Monday, December 28, 2009
*Each member of the Time Out New York music staff recently compiled a list of the top ten albums of the decade. Here is mine. A tough cut to make, but these are all amazing records, so no need for second thoughts. However, I ought to give all due respect to Bodies for Strontium 90. (You can read my colleagues' lists here, here, here and here.)
*In case you missed it, here's my 2009 top ten. My list of five favorite singles of the year doesn't appear to be online yet, but the No. 1 is a no-brainer. And for good measure, here's the jazz list again.
*And here is my review of Saturday night's Danzig show out in Jersey. Even if the current band doesn't hold a candle to the classic lineup, this was still pretty killer.
Friday, December 18, 2009
Last night I saw The For Carnation play in Brooklyn. Here, via the Volume, is a review of the concert. Showgoing-wise, it's been an almost unbelievably nostalgic stretch. The Jesus Lizard in November, Jawbox last week and now this.
Like many a music nerd coming of age in the mid-'90s, I harbored an intense obsession for Slint. But that band was long gone by the time I got into them, so it was only logical that I would seek out all the ex-members' then-current projects, including Dave Pajo's pretty, austere Aerial M, and Ethan Buckler's absurd yet hilarious King Kong. By far the most compelling of all these offshoots, though, was The For Carnation, led by Slint guitarist and sometime vocalist Brian McMahan. The band's two EPs, Fight Songs ('95) and Marshmallows ('96) struck me at the time as the next best thing to Slint, removing most of the heaviness and dissonance from that band's equation but retaining all its disarming tenderness and sublimated horror. (I still vividly remember my two favorite TFC tracks: Fight Songs' free-form ballad "Grace Beneath the Pines"--"...with crackheads and assassins and burn victims and millionaires' sons"--and Marshmallows' creepy dirge "Salo"--"She kicks but they hold her legs.")

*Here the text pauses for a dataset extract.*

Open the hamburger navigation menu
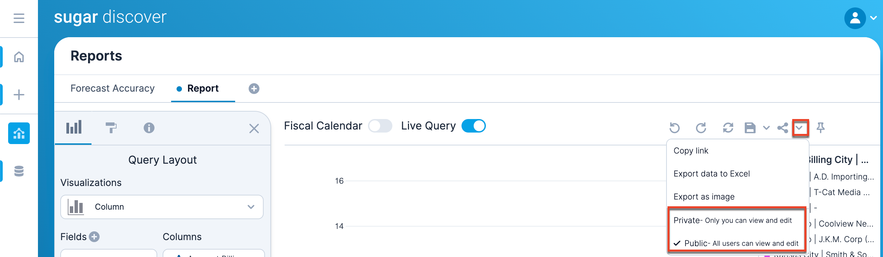This screenshot has width=883, height=257. (x=19, y=18)
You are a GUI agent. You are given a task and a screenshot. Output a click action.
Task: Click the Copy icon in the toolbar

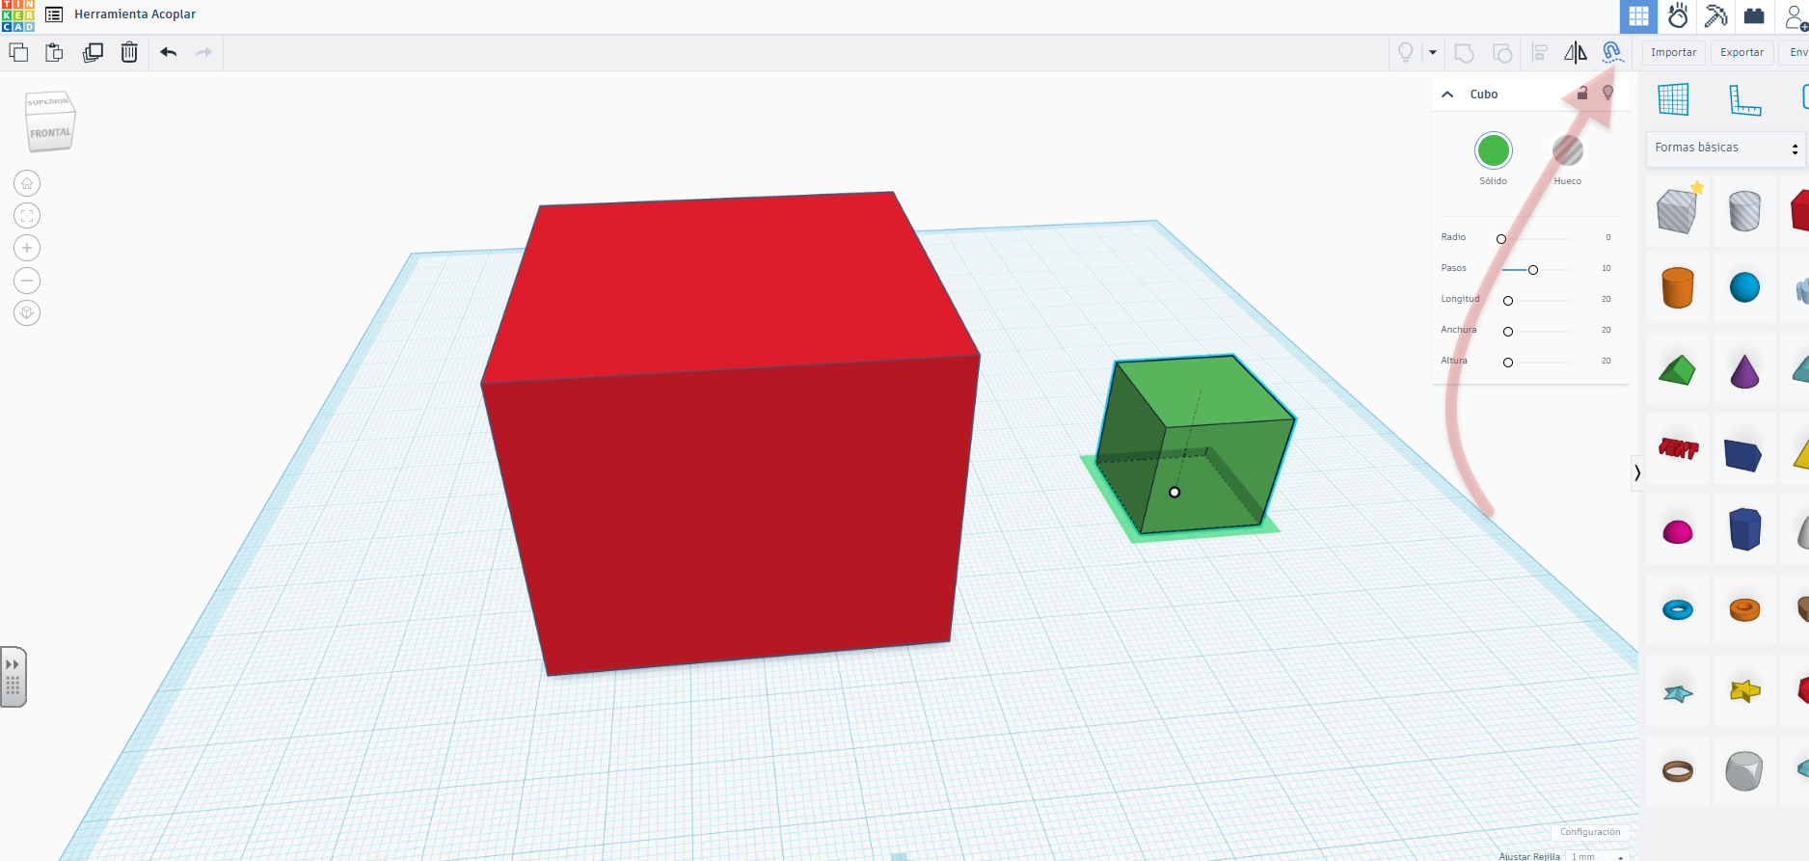tap(18, 52)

The For Carnation's activity since then has been really sporadic. I did see them play once at Mercury Lounge in NYC many years ago. Not sure when it was, but I'm guessing it was about 2000, since they performed some tracks from their great self-titled LP, which came out that year. As I recall, there was absolutely no one at that show, maybe like ten people, and last night's attendance wasn't much better. As I mention in my review, it always sort of shocks me how little attention people pay this band in light of the worshipful aura that surrounds Slint to this day (speaking of which, I can't wait to read Scott Tennent's 33 1/3 book on Spiderland). Then again, TFC isn't exactly pounding the pavement. I could very well be wrong, but I don't think they've toured since that last time I caught them. Anyway, as you might guess if you've heard the records, they're unflaggingly subdued live, and things did get a little snoozy from time to time last night. But overall I still really get into McMahan's shadowy talk-singing and the band's throbbing, soporific grooves. Some offbeat covers (Randy Travis, Michelle Branch and--I think--a song by the Impressions) livened things up, and overall it was a nice, cozy show.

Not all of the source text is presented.